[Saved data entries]
■ ■ ■
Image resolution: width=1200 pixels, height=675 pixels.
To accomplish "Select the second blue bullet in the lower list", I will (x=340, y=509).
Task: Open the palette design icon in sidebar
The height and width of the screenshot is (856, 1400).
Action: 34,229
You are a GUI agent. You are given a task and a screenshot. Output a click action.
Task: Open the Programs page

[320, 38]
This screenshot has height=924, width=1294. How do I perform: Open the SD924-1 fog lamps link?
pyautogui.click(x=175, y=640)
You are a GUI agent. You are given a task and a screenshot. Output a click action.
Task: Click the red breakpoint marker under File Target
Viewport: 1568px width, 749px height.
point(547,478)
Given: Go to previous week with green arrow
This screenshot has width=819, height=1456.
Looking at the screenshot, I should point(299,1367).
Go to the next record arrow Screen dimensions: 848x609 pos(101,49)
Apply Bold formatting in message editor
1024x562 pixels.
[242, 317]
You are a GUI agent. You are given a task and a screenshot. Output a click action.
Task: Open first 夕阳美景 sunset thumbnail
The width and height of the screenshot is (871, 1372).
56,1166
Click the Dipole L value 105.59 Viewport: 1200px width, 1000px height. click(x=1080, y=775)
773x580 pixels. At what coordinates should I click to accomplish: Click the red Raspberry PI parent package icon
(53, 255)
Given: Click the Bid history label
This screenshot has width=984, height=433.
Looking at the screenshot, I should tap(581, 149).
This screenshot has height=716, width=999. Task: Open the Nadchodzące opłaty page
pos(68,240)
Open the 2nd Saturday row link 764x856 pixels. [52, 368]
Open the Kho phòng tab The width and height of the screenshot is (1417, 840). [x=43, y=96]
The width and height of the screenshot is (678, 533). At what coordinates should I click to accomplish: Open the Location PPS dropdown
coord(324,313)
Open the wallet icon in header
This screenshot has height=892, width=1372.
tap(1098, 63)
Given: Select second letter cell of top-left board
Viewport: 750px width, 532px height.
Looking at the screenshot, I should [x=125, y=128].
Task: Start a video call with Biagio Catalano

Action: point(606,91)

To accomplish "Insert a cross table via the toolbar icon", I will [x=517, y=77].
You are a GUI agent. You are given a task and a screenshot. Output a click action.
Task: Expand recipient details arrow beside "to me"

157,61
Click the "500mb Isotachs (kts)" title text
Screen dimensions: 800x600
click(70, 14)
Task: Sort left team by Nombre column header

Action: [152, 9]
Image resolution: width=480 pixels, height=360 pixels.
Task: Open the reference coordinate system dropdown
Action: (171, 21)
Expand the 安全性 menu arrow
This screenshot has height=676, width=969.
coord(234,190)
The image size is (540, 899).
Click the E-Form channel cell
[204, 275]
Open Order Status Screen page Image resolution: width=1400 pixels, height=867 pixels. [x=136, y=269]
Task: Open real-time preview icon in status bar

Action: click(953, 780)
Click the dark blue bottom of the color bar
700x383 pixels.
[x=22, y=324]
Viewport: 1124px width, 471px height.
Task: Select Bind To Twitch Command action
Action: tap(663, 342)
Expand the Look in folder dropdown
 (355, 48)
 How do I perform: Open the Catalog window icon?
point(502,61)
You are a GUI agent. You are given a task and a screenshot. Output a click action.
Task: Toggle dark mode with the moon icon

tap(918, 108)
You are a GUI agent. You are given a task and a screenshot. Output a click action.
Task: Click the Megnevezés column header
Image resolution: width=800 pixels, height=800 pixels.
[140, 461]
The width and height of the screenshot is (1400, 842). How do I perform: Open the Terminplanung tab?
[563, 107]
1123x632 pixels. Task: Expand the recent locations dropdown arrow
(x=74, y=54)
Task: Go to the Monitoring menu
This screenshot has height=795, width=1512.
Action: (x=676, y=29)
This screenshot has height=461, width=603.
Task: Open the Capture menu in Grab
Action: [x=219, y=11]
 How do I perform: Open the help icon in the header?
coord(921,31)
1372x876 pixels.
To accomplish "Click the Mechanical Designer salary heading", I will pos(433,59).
■ ■ ■
Check each line of the entries, and copy the ones that contain "second".

**RESULT OF THIS EXERCISE**
To accomplish "Select the second blue bullet in the lower list", I will (x=340, y=509).
Given: Select second letter cell of top-left board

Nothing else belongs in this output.